Все сочли это чудом, игрой воинственных сил.
Чудом, спасшим жизнь Игорю и Гавриилу, стала память о Суворове. Эскадрон подходил к лесу, где по русским разведданным неприятеля не было. И вдруг раздался шквальный огонь. Наши гусары остановились, спешились, рассыпались в цепь, начали отступать. И тогда князь Игорь, вспомнив, как подбадривал солдат Суворов, стал кричать: «Заманивай! Заманивай!» — а за ним еще громче Гавриил. И это подействовало. Гусары двинулись вперед и скоро нашли свежие окопы, брошенные врагом, отступившим к Тапиау.
Игорю пришлось тонуть в Мазурских болотах. Эскадрон окружили немцы, оставалась одна дорога — через топь. Когда товарищи бросились выручать князя, над топью видны были лишь голова и руки. Игорь, забыв о себе, крестил уходящую в болото с отчаянным взглядом свою любимую рыжую лошадь.
На короткую побывку приехал к отцу и матери юный князь Константин. О нем с восхищением говорили в Петербурге, что он спас полковое знамя и был награжден орденом Святого Георгия 4-й степени. Восьмилетняя Верочка бегала следом за братом и крестным отцом и радостно повторяла: «У Кости — Георгий!»
Гавриил был приглашен к высочайшему обеду в царском поезде. Николай II принял его в отделении своего вагона, служившем ему кабинетом. Он вручил Гавриилу георгиевский темляк и маленький Георгиевский крестик на эфес шашки, а также орден Святого Владимира 4-й степени с мечами и бантом. «Этот орден, — писал в эмиграции Великий князь Гавриил, — и теперь со мной. Вручая мне орден, Государь сказал, что дает мне ордена, которые я заслужил. Как я был счастлив! И я поцеловал Государя в плечо» (так делали еще во времена Александра II).
Георгиевский крест засветится 29 сентября 1914 года и на груди князя Олега…
Олег был пятым ребенком в семье. Родился он поздней осенью, 15 ноября 1892 года, впереди была зима с хмурым небом, темными короткими днями, потом холодная весна, так что восприемники князя Императрица Мария Федоровна и Наследник престола, будущий царь Николай II, увидели летом бледного, тоненького, очень миловидного, но задумчивого мальчика. Он был впечатлителен и очень серьезен.
Так же серьезно относился он к бесконечно длинной истории о какой-то выдуманной девочке Вере, которую рассказывала няня Екатерина Федоровна. Няня была дама с большим воображением, а ее Вера — весьма добродетельной. Но всё это было не скучно, потому что эта Вера, как волшебник, открывала Олегу каждый день что-то новое, и тогда с ответами на его вопросы няне приходилось туговато.

Задача 1:
Воспроизведите без изменений фрагмент текста документа от слов, содержащих «Все сочли это», до слов «отступившим к Тапиау.».
Задача 2:
Какого числа и в каком году родился князь Олег, согласно тексту документа?

Исходные данные:
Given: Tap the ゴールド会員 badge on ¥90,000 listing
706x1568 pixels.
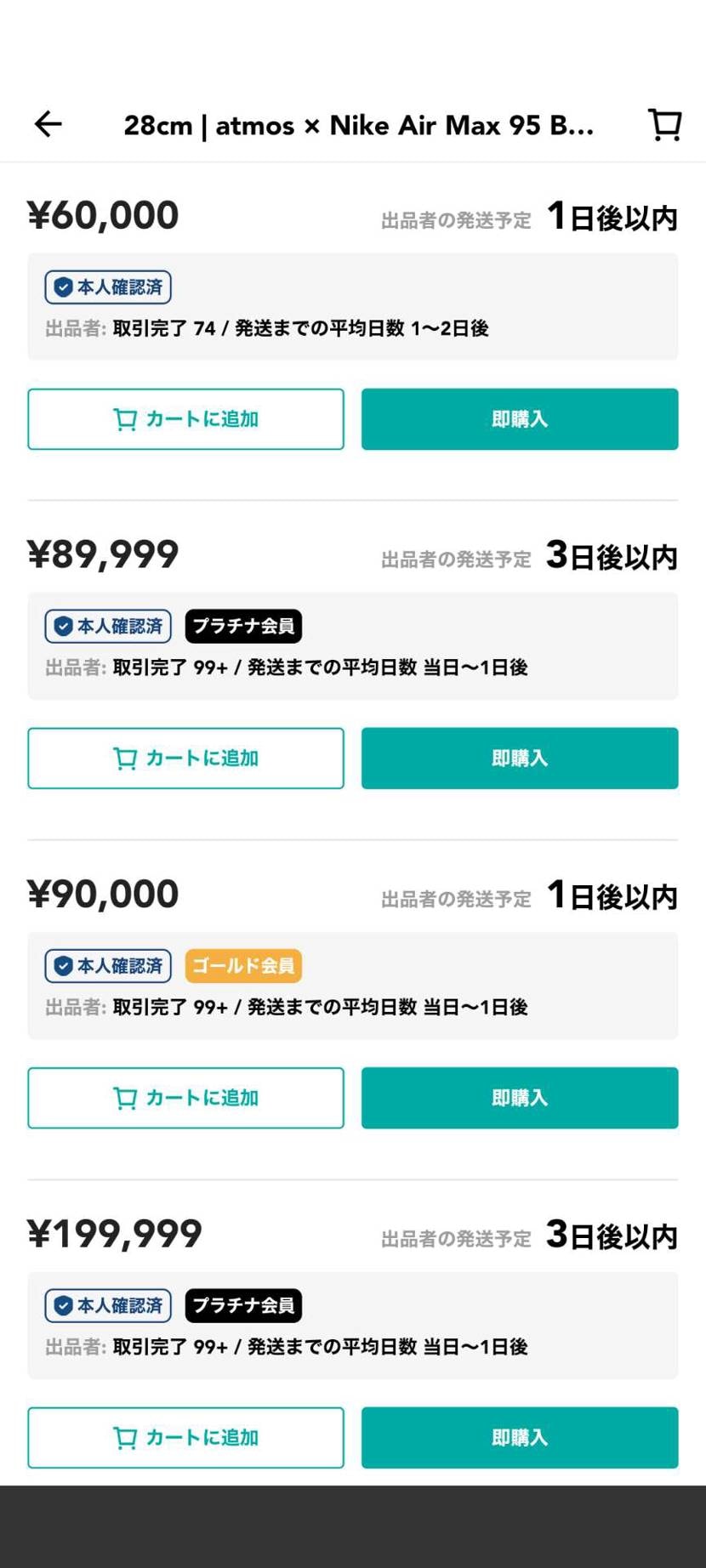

Решение 1:
Все сочли это чудом, игрой воинственных сил.
Чудом, спасшим жизнь Игорю и Гавриилу, стала память о Суворове. Эскадрон подходил к лесу, где по русским разведданным неприятеля не было. И вдруг раздался шквальный огонь. Наши гусары остановились, спешились, рассыпались в цепь, начали отступать. И тогда князь Игорь, вспомнив, как подбадривал солдат Суворов, стал кричать: «Заманивай! Заманивай!» — а за ним еще громче Гавриил. И это подействовало. Гусары двинулись вперед и скоро нашли свежие окопы, брошенные врагом, отступившим к Тапиау.

Решение 2:
15 ноября 1892 года.